29 maio 2008

Mintz

Sempre adorei gatos. Sem querer explicar muito o porquê disso, somente digo que gosto do gato pois ele é fofo, leve, carinhoso e brincalhão. Muitos acusam o gato, como animal de estimação, de ser interesseiro e igualmente o definem como independente, como se isso fosse algo ruim para seu dono. Pelo contrário, ser independente dá espaço ao dono do gato e ao próprio gato.

Gatos, ao contrário dos cães, não são subservientes, não esperam migalhas de atenção, não se submetem a caprichos nem mau-humores de seus donos. Amam quem lhe afaga e lhe alimenta. Em troca, mostram satisfação ao rolar com um novelo de lã ou ronronar ao colo, na posição e lugar que ele mesmo escolheu. Nem sempre ele quer o colo, pode escolher seu lugar favorito para deitar-se, e geralmente é onde ele se sente melhor acomodado.

Na minha pós-adolescência eu tive um gato branco malhado chamado Mintz. Mintz é um nome genérico, todo alemão chama um gato ou gata de mintz. Ele era meu companheiro nas noites em que eu ficava junto à mesa de desenho fazendo os trabalhos da faculdade.
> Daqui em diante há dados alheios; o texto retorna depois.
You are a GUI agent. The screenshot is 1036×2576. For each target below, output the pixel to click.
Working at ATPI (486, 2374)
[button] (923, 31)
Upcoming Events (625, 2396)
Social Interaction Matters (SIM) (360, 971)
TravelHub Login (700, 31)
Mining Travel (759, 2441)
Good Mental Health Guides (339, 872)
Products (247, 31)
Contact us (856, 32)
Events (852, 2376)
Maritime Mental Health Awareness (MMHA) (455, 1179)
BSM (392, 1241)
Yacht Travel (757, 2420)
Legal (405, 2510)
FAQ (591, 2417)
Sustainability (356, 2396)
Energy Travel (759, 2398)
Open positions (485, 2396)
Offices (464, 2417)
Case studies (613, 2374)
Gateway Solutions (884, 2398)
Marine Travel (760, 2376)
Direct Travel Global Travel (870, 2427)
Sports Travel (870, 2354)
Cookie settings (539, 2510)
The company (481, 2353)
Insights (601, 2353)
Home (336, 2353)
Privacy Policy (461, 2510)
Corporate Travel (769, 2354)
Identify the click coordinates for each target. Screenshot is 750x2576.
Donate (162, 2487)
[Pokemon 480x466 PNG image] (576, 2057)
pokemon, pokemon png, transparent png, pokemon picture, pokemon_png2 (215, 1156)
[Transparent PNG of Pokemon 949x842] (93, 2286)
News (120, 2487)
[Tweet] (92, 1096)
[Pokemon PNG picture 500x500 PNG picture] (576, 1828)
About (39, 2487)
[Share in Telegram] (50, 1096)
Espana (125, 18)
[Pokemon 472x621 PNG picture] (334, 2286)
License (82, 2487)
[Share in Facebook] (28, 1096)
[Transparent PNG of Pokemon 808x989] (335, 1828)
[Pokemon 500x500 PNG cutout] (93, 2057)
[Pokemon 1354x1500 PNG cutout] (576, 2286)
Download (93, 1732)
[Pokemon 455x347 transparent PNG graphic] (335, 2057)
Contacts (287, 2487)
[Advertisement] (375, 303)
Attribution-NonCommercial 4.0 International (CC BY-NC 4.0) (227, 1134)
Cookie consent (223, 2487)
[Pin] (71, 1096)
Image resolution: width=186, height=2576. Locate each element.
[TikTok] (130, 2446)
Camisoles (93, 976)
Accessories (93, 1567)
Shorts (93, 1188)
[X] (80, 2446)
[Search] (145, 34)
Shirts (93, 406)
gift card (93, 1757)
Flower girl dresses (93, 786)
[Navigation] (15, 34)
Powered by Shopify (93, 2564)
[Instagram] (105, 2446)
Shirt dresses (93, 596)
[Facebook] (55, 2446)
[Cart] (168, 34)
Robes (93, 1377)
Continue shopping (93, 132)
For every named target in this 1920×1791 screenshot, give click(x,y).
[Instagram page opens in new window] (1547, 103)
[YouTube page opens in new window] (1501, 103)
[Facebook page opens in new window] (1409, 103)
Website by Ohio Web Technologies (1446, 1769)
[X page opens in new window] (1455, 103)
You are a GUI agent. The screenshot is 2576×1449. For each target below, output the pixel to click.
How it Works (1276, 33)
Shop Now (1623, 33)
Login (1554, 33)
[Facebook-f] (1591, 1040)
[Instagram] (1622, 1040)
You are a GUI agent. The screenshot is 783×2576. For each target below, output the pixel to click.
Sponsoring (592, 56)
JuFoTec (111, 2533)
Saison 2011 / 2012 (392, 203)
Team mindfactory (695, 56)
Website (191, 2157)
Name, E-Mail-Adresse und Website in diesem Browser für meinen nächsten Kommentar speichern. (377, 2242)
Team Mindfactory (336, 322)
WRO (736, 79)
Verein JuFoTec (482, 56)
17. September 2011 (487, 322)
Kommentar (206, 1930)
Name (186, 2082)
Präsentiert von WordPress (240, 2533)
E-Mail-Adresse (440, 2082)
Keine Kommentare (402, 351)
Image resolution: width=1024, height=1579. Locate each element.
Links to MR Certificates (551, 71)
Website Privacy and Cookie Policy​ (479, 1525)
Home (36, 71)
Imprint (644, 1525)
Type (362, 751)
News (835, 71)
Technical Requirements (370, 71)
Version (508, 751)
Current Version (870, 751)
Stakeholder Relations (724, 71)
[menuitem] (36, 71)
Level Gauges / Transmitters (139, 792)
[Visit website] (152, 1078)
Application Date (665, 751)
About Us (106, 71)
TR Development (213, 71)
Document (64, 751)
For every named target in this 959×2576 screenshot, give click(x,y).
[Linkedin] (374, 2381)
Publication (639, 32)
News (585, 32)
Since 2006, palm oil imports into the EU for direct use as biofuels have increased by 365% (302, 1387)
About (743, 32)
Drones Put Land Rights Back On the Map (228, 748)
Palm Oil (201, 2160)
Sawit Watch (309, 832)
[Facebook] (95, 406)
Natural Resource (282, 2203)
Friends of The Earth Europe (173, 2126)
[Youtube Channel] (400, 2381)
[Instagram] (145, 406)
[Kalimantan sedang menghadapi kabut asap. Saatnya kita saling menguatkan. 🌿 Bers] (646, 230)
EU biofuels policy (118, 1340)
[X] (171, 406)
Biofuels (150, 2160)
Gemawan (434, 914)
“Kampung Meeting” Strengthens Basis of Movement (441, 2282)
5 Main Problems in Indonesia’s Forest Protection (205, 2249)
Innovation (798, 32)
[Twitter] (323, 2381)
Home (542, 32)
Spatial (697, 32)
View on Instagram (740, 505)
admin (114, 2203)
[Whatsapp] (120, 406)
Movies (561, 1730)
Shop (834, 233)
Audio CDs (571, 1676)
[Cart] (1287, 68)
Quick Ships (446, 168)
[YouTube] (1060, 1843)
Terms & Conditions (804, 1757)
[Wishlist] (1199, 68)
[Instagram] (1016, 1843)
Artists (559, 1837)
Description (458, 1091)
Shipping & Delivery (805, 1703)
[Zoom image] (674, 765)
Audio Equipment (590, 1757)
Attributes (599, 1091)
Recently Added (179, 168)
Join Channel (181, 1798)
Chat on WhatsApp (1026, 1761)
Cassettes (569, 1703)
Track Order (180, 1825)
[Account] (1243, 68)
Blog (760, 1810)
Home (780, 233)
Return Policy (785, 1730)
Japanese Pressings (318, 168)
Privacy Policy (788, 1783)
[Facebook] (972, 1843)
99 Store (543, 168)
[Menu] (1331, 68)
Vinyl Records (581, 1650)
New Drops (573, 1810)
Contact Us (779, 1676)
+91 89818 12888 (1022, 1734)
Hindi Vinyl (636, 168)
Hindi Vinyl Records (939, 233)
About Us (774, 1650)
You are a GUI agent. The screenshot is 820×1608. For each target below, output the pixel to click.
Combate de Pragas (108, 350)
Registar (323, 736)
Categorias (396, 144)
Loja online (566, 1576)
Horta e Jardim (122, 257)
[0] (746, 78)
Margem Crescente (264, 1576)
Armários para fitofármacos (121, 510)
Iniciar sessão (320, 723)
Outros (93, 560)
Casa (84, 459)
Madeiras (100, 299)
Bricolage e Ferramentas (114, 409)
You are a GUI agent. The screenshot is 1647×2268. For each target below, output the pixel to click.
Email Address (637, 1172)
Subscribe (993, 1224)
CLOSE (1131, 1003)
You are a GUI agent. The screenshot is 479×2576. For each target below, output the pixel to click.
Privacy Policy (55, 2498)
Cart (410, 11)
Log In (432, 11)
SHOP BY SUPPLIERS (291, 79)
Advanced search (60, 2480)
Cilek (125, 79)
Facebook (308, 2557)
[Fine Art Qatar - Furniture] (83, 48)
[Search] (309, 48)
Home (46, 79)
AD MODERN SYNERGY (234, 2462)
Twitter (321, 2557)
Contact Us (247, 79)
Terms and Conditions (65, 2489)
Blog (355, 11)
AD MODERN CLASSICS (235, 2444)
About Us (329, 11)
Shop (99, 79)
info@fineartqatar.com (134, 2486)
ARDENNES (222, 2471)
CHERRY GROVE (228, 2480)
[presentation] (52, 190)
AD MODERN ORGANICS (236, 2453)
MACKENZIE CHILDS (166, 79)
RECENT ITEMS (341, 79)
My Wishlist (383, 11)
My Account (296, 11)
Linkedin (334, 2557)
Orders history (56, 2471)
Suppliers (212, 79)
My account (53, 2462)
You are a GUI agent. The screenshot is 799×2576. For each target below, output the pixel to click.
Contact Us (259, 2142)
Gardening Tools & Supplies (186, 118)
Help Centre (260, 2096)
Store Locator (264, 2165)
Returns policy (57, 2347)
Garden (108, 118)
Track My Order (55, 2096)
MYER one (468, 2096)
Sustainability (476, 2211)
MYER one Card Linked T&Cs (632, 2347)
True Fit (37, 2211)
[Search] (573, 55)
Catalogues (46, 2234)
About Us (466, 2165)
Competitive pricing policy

Muitas vezes ele me interrompia, fazendo questão de sentar-se exatamente sobre o desenho, como se dissesse "ei, que tal um carinho em mim agora?" ou "qualé, não vai parar com essa coisa chata e maçante?", e eu só podia mesmo era rir dele ali sentado, com seus lindos e grandes olhos verdes pousados o movimento da caneta à naquim na minha mão.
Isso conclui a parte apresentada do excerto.